2. Independent Directors
The Independent Director is expected to add value to the decision making of the Board from an independent perspective. But his independence is lost when he is associated with the company for over 3 decades. One cannot be expected to be independent for such a long period. Under Clause 49 of the listing agreement, SEBI has mandated disclosure of the details of a director seeking reappointment at a General Meeting. The shareholders can look for this section in the Annual report and check the tenure of the Director in the company, his qualifications and the like and analyse if he is truly independent. Otherwise, vote against the resolution.
3. Corporate restructuring
Recently Indian corporate has seen a plethora of mergers/ amalgamations being opposed by the shareholders. Also the shareholders are questioning the management about the pricing adopted by Coal India and opposed the corporate restructuring of Vedanta Inc. When the notice for General Meeting is received, if a corporate restructuring is proposed, check the compatibility of the companies and the value addition to the business. Also check for expert opinions flashing on the internet.
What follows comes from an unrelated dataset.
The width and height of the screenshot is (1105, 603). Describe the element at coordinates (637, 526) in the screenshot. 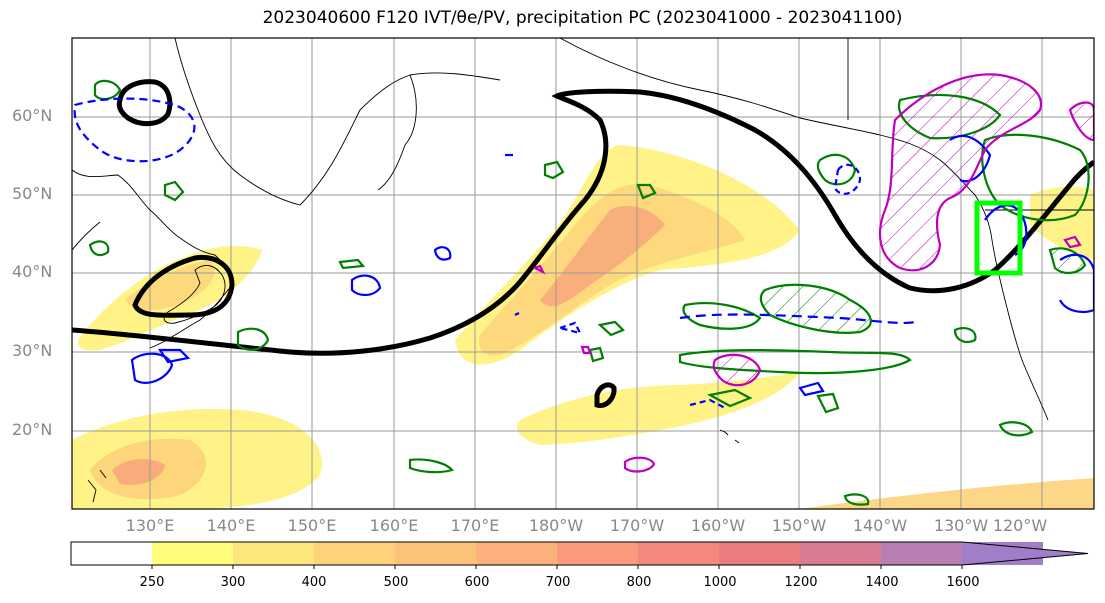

Take an informed decision. Failing which, the corporate India may end up with results like the merger of Air India and Indian Airlines.
4. Red flags in Financial statements
The auditors are expected to sniff out irregularities in financial statement and issue a qualified report. The Directors’ are required to explain the qualification in Directors’ report. Check for such qualification and the management response for that. Apart from this, check if the compensation of the top management is in line with the profits made by the company. Question the management if the COO/ CEO compensation sky rockets when the Bottom line of the company has nosedived.